(Excerpt begins)

• Wed
  • Oct 22, 2014
  • Updated: 10:11pm

The painful reality behind social cachet

PUBLISHED : Monday, 18 April, 2005, 12:00am
UPDATED : Monday, 18 April, 2005, 12:00am
 

Cocaine has a reputation for being a fairly benign drug. But behind the fun and social cachet, there is a darker picture. Stories of people 'losing it' abound in the city and the saga of soccer star Diego Maradona's public battle against addiction serves as a warning to all.


Many people take cocaine recreationally for many years without a problem, but when it gets its claws into people, it is incredibly difficult to remedy, says Kwai Chung Substance Abuse Assessment Unit senior medical officer Ben Cheung.


'There is a lot of myth about cocaine,' Dr Cheung says. 'There is a unanimous view in medical circles that cocaine can definitely cause dependence and withdrawal.'


He says that because cocaine and crack are different forms of the same thing, there is no difference between crack and the powdered form; both are equally addictive. Becoming hooked depended on the amount taken.


'If you stay on it long enough and use enough powdered cocaine, you will become dependent,' Dr Cheung says.


'With heroin, withdrawal takes between seven and 14 days and you can be fully detoxed in two weeks.


'Most of us believe that with cocaine it takes about nine months. Some doctors say never, but we don't believe that.'


He says the typical withdrawal has three phases.

(Excerpt ends)

Pick up the article on cocaine addiction after its last sentence and write the next part. Nothing in the listing is needed for this.

(Given information begins)

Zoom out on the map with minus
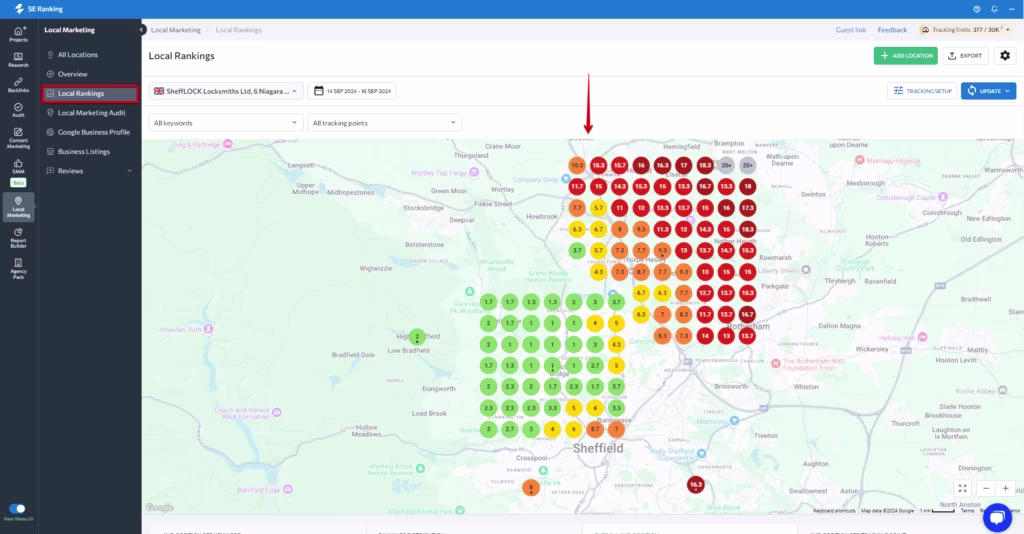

(Given information ends)

Written response -
The first lasts four to five days and is characterised by irritability, anxiety, paranoia and a strong desire to use cocaine. It is often accompanied by a general malaise during which the user wants to sleep for up to 20 hours a day, eats uncontrollably and loses interest in work and relationships.


The second stage lasts until about three months. It is characterised by an apparent normalisation, with the victim able to return to work and function without craving the drug. But they feel detached from life, with little or no motivation, a loss of interest in socialising and inexplicable mood swings.


The third, most dangerous phase lasts from the fourth month to nine months. The patient will act and feel normal, but will on occasions be struck with very strong impulses to take cocaine.


After that, the person theoretically is free of addiction, but it could return if they indulge again.